Major racetrack, Barber Motorsports Park, understands the importance of reliable race-control communications. The 740 acre park, located just east of Birmingham, Alabama, features a 16-turn, 2.38-mile car and motorcycle racetrack where patrons enjoy Grand-Am, NASCAR, AMA Superbike, and other exciting races.
To ensure clear, properly prioritized communications in an extremely noisy environment, system integrators Data Plus Security of Hueytown, Alabama, installed a customized system based on a Symetrix Prism 8×8 DSP unit.
“The track used to have a jury-rigged system made out of telephone parts, and it was a disaster,” recounts Data Plus owner Jonathan Curelar. “They also had two-way radios but only one person could talk at a time. They have 30 people on a conference who each need to talk. It was a big issue”.

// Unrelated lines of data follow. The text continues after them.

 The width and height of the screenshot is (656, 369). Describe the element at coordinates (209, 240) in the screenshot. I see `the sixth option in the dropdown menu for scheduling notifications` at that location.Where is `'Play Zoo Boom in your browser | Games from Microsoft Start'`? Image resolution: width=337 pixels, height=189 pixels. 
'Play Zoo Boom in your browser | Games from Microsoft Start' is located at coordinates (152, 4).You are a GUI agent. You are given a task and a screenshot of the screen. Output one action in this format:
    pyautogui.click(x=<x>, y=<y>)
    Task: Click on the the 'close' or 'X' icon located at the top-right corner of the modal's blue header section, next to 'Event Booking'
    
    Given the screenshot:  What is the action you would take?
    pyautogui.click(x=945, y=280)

Curelar’s team designed custom weather-resistant enclosures to house the gear and selected the connectors, amps, and noise-cancelling microphones and headphones. Then they took advantage of preexisting CAT6 wiring between Race Control and the corner stations to implement a Dante-based digital communications system, managed with the Symetrix Prism 8×8.

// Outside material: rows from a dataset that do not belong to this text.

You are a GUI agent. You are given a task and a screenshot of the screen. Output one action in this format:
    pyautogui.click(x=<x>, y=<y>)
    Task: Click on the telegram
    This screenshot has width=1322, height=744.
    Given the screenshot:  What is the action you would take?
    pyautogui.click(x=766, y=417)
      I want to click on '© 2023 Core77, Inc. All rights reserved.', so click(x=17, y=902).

“We use Symetrix DSPs in a lot of projects,” Curelar explains. “We’ve installed Symetrix-based conferencing systems in a variety of courthouses, for instance. Symetrix has awesome products and continuously improves them. I knew Prism had everything I needed to tie together and manage the track’s station communications.”

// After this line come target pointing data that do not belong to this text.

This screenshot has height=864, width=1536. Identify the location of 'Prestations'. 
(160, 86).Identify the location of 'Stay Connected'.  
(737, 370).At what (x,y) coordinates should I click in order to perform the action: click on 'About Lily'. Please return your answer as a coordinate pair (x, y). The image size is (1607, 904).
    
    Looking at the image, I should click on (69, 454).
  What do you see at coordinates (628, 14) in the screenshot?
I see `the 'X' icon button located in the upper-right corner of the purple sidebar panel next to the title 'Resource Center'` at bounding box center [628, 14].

The new system bought enabled up to 30 people to conference together, allowing Race Control to manage the conversations so key communications could be heard. “The Race Control director only talks when it’s important, so that has to take priority over the individual stations,” expounds Curelar. “Indy races have a race director, and nobody can talk over them. And at the smaller races, many of the people at the stations are volunteers who sometimes chat, which may not interfere with important announcements. We also needed controls for the individual stations because you don’t always have the same person at the same station, and some people don’t hear as well, or speak very loudly, or are soft spoken.”